Writing a trilogy has inherent dangers. A second volume must stand alone, which this one does. The characters must build and not slip into static postures. Sawyer accomplishes this by the simple expedient of increasing the interaction of the two protagonists. The plot must move in new directions. This is also achieved, not least by Ponter's return to this "Earth" and Mary's journey to the Neanderthal universe. In their respective universes, Mary and Ponter encounter new people, achieve new levels of interaction and struggle to resolve contentious issues. This last, of course, is but partially successful. This is, after all, a trilogy.
Most readers of this book will have read Hominids, and will go on to finish the trilogy. Readers must be warned, however, Sawyer has a poorly hidden agenda. As in many of his other works, Sawyer seems intent on bringing us to his god. An astonishing amount of time is spent in both volumes on discussions of faith and, that old bugaboo, the "afterlife." Little of Ponter's science is discussed, but his personality is drawn as cool, rational almost to an extreme.
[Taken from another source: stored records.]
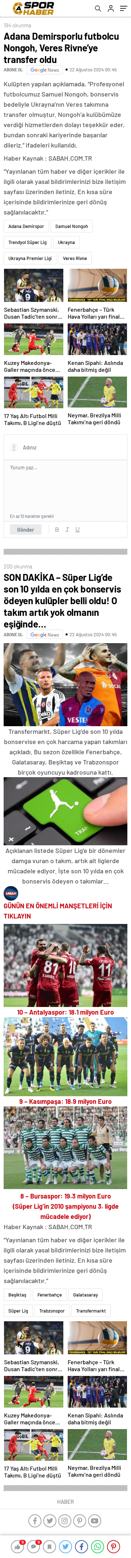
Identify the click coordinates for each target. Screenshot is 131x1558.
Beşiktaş (17, 1295)
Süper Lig (18, 1311)
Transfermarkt (91, 1311)
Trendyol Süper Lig (27, 242)
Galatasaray (85, 1295)
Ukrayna (66, 242)
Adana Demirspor (26, 226)
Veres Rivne (75, 258)
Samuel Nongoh (71, 226)
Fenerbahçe (49, 1295)
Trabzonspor (52, 1311)
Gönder (25, 529)
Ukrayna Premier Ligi (30, 258)
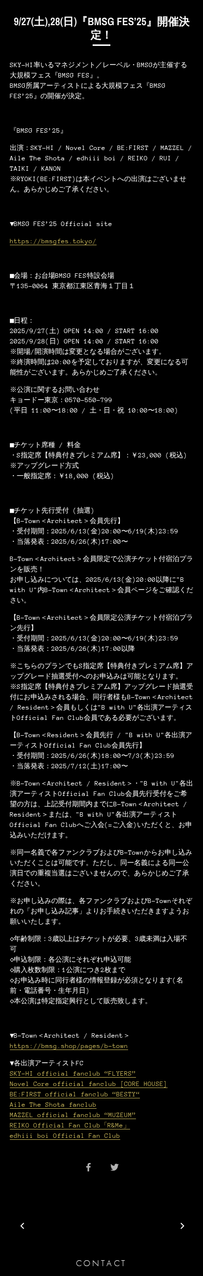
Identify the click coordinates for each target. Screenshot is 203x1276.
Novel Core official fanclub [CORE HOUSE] (89, 1084)
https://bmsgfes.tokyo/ (53, 241)
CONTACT (101, 1263)
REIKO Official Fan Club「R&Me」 (70, 1125)
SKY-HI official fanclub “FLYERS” (73, 1073)
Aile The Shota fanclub (53, 1104)
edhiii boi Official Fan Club (65, 1135)
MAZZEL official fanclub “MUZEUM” (73, 1115)
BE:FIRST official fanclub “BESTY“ (75, 1094)
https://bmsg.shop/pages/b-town (69, 1046)
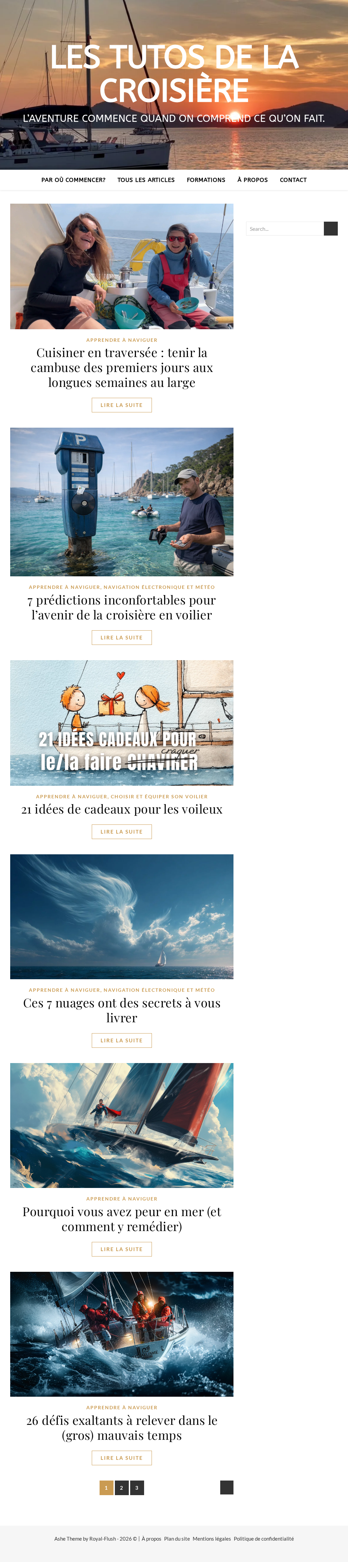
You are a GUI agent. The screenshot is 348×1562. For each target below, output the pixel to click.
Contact (293, 179)
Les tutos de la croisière (174, 74)
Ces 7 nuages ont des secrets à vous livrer (122, 1009)
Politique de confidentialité (264, 1539)
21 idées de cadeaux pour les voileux (122, 808)
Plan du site (177, 1539)
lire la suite (122, 405)
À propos (253, 179)
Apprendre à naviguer (122, 340)
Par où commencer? (73, 179)
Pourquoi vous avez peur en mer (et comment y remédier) (121, 1218)
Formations (206, 179)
A major scene in this novel, and its most inconsistent one, is Mary and Ponter's visit to Washington, DC. For reasons wholly inexplicable in a Canadian who wished to keep Toronto's CN Tower in view from Rochester, NY, she drags him to the Viet Nam Memorial, engaging him in another sermon about "faith." This time, unlike in Hominids, where he resolutely rejected her ideas, he waffles. Volume three, Hybrids, is almost certain to have him converted. After all, against all logic, he claims to be in love with her. What is motivating Sawyer in these efforts remains a mystery. Perhaps it's time for him to produce a non-fiction statement of his philosophy.
Even with the "faith" shortcoming and some severe bending of anthropology and cosmology, this book remains an excellent read. Sawyer's writing is masterful and his use of real science, no matter how contentious the topics, must be applauded. If he "takes sides" why should we condemn his choices? The final volume will be welcome and the entire trilogy a valuable asset as an exhibit of his skills and the readers' taste. [stephen a. haines - Ottawa, Canada]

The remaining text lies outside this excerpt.